_Task description_
The lines to transcribe begin with the one containing "Open HTML配置 in the top menu" and end with the last line below; reproduce them exactly, without the pictures.

(Collected data entries)
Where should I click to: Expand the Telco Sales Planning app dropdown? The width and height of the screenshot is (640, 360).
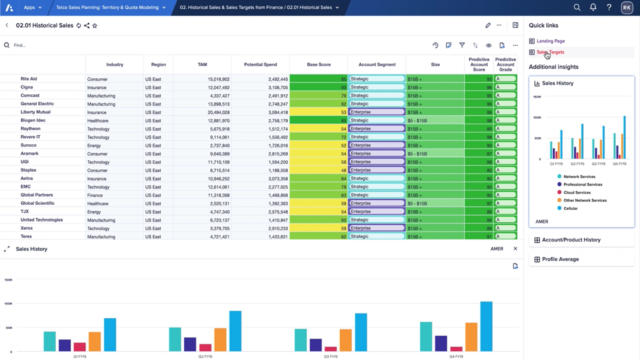tap(110, 7)
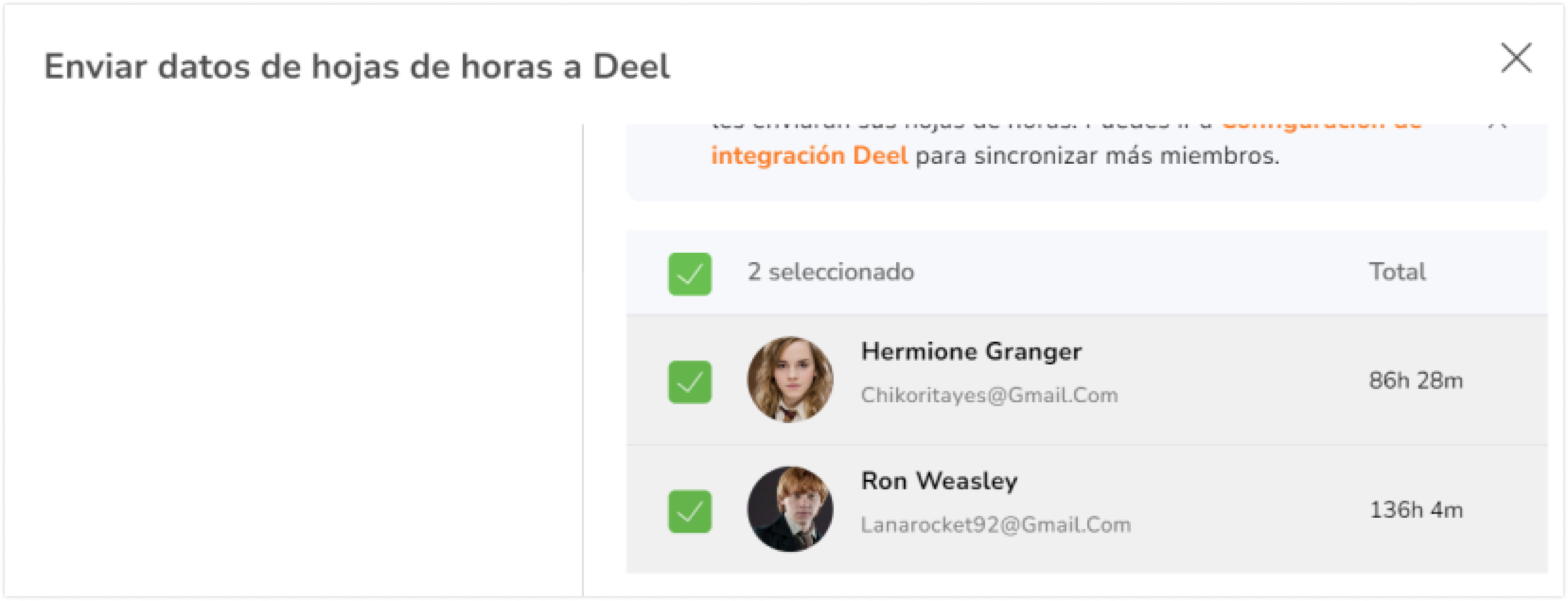1568x601 pixels.
Task: Toggle the select-all members checkbox
Action: tap(690, 274)
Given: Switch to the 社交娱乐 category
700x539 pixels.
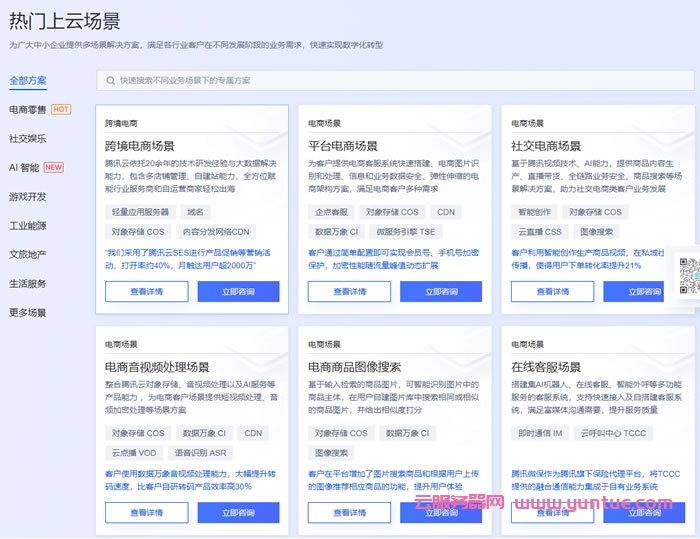Looking at the screenshot, I should pos(28,138).
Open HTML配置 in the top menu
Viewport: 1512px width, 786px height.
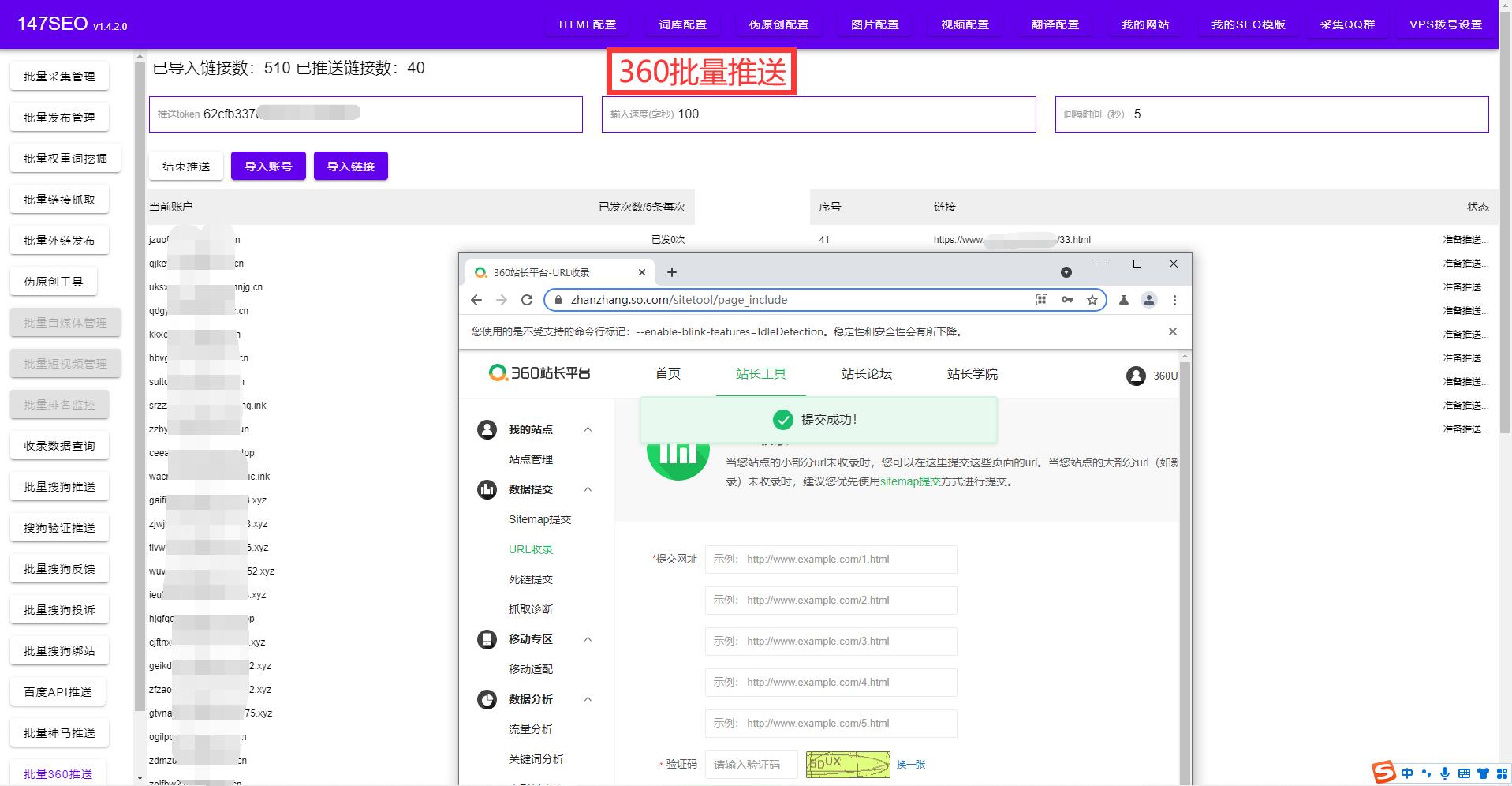pyautogui.click(x=588, y=24)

_Response below_
Open HTML配置 in the top menu
Viewport: 1512px width, 786px height.
pyautogui.click(x=588, y=24)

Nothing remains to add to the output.